>> BEGIN Dataset entries

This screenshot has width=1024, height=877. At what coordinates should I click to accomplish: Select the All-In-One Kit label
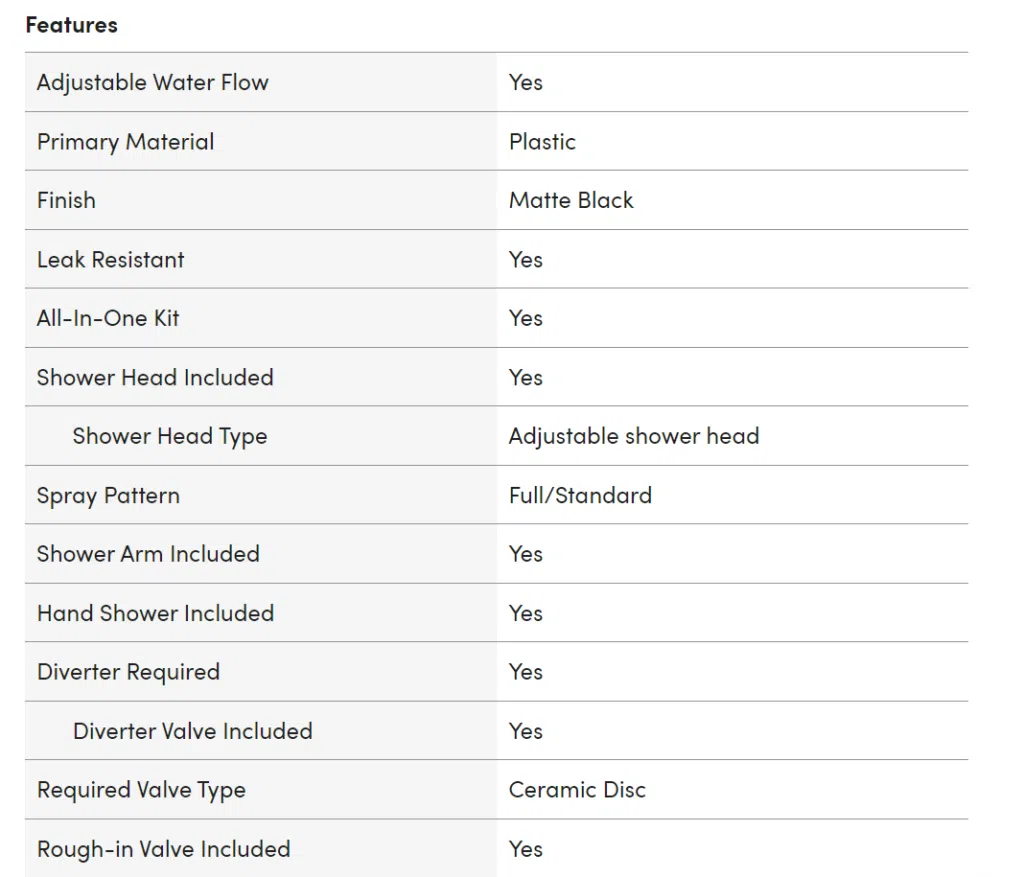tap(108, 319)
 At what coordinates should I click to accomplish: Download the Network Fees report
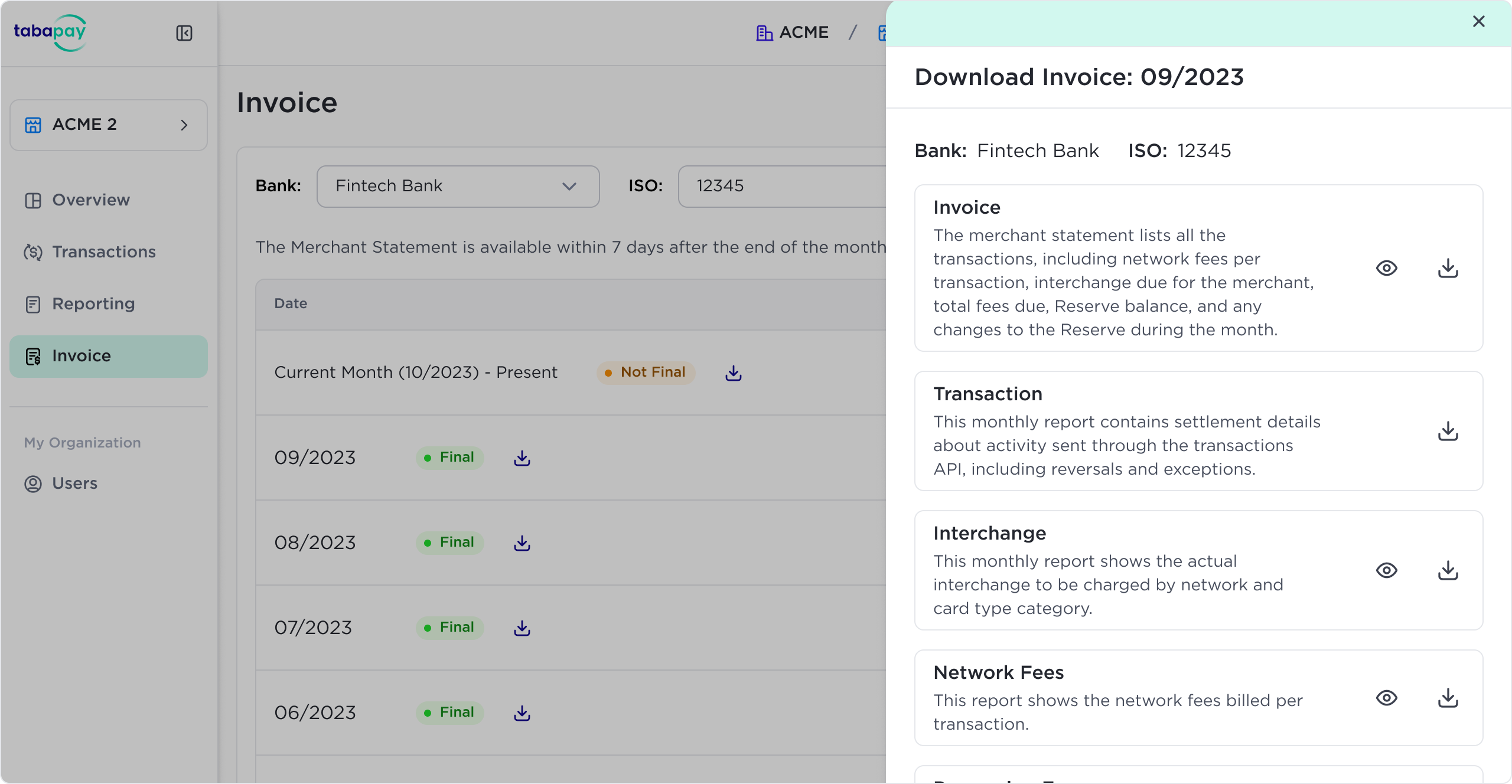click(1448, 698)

>> END Dataset entries
>> BEGIN Dataset entries

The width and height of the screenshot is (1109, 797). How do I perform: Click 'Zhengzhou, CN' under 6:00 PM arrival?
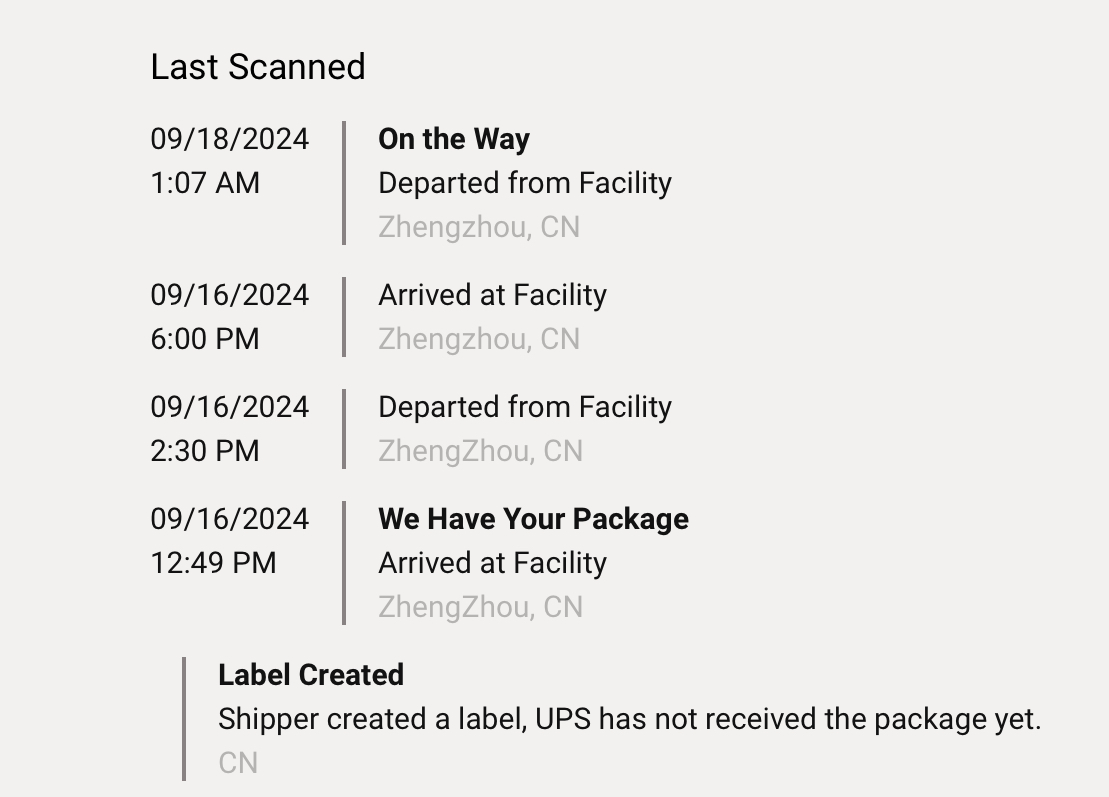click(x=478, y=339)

>> END Dataset entries

Given problem »
Copy out each line of the records that contains the string "accomplish". Case counts.

Output for this task »
This screenshot has width=1024, height=877. At what coordinates should I click to accomplish: Select the All-In-One Kit label
 At what coordinates should I click to accomplish: Download the Network Fees report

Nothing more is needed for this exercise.